> [Exercise prompt]
Would you please repeat the data exactly as given?

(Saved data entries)
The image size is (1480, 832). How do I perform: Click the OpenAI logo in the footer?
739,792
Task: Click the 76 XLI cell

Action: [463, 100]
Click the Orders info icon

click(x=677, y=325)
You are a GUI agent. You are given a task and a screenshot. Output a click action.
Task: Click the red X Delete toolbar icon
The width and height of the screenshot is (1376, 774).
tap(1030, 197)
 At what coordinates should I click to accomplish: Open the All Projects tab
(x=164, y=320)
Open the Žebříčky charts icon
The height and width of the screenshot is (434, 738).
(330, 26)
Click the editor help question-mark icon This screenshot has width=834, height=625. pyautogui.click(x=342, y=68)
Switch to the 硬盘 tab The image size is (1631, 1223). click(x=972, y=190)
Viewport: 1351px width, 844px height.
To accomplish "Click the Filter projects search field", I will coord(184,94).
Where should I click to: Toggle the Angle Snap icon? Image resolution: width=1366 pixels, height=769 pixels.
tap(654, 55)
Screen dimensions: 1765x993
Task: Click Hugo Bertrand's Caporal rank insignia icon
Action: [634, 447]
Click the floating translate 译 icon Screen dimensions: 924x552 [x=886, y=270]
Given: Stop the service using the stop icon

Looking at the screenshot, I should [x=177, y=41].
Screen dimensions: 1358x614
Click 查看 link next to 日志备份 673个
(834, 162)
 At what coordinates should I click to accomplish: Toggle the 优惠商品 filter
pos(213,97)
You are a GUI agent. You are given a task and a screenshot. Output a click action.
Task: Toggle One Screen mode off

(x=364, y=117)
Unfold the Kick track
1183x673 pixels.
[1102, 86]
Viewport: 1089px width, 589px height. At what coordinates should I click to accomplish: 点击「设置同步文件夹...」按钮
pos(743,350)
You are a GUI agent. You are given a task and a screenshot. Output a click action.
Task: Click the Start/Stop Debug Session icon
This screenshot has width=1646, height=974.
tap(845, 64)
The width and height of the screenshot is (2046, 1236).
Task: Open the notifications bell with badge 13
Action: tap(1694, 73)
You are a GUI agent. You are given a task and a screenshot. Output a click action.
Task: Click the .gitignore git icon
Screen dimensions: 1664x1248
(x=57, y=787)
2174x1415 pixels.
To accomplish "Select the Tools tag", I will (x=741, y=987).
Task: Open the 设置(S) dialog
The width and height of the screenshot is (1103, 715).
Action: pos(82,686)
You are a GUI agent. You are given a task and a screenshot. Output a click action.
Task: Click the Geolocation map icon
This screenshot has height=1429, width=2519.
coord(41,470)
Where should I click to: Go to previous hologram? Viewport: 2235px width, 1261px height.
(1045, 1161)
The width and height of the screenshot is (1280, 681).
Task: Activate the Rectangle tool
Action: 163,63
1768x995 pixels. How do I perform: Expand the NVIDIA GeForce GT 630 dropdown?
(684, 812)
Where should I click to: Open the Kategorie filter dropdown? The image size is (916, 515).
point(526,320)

> [Exercise result]
The image size is (1480, 832). How do I perform: Click the OpenAI logo in the footer?
739,792
Task: Click the 76 XLI cell

Action: [463, 100]
Click the Orders info icon

click(x=677, y=325)
You are a GUI agent. You are given a task and a screenshot. Output a click action.
Task: Click the red X Delete toolbar icon
The width and height of the screenshot is (1376, 774).
tap(1030, 197)
 At what coordinates should I click to accomplish: Open the All Projects tab
(x=164, y=320)
Open the Žebříčky charts icon
The height and width of the screenshot is (434, 738).
(330, 26)
Click the editor help question-mark icon This screenshot has width=834, height=625. pyautogui.click(x=342, y=68)
Switch to the 硬盘 tab The image size is (1631, 1223). click(x=972, y=190)
Viewport: 1351px width, 844px height.
To accomplish "Click the Filter projects search field", I will coord(184,94).
Where should I click to: Toggle the Angle Snap icon? Image resolution: width=1366 pixels, height=769 pixels.
tap(654, 55)
Screen dimensions: 1765x993
Task: Click Hugo Bertrand's Caporal rank insignia icon
Action: [634, 447]
Click the floating translate 译 icon Screen dimensions: 924x552 [x=886, y=270]
Given: Stop the service using the stop icon

Looking at the screenshot, I should [x=177, y=41].
Screen dimensions: 1358x614
Click 查看 link next to 日志备份 673个
(834, 162)
 At what coordinates should I click to accomplish: Toggle the 优惠商品 filter
pos(213,97)
You are a GUI agent. You are given a task and a screenshot. Output a click action.
Task: Toggle One Screen mode off

(x=364, y=117)
Unfold the Kick track
1183x673 pixels.
[1102, 86]
Viewport: 1089px width, 589px height. At what coordinates should I click to accomplish: 点击「设置同步文件夹...」按钮
pos(743,350)
You are a GUI agent. You are given a task and a screenshot. Output a click action.
Task: Click the Start/Stop Debug Session icon
This screenshot has width=1646, height=974.
tap(845, 64)
The width and height of the screenshot is (2046, 1236).
Task: Open the notifications bell with badge 13
Action: tap(1694, 73)
You are a GUI agent. You are given a task and a screenshot. Output a click action.
Task: Click the .gitignore git icon
Screen dimensions: 1664x1248
(x=57, y=787)
2174x1415 pixels.
To accomplish "Select the Tools tag", I will (x=741, y=987).
Task: Open the 设置(S) dialog
The width and height of the screenshot is (1103, 715).
Action: pos(82,686)
You are a GUI agent. You are given a task and a screenshot. Output a click action.
Task: Click the Geolocation map icon
This screenshot has height=1429, width=2519.
coord(41,470)
Where should I click to: Go to previous hologram? Viewport: 2235px width, 1261px height.
(1045, 1161)
The width and height of the screenshot is (1280, 681).
Task: Activate the Rectangle tool
Action: 163,63
1768x995 pixels. How do I perform: Expand the NVIDIA GeForce GT 630 dropdown?
(684, 812)
Where should I click to: Open the Kategorie filter dropdown? The image size is (916, 515).
point(526,320)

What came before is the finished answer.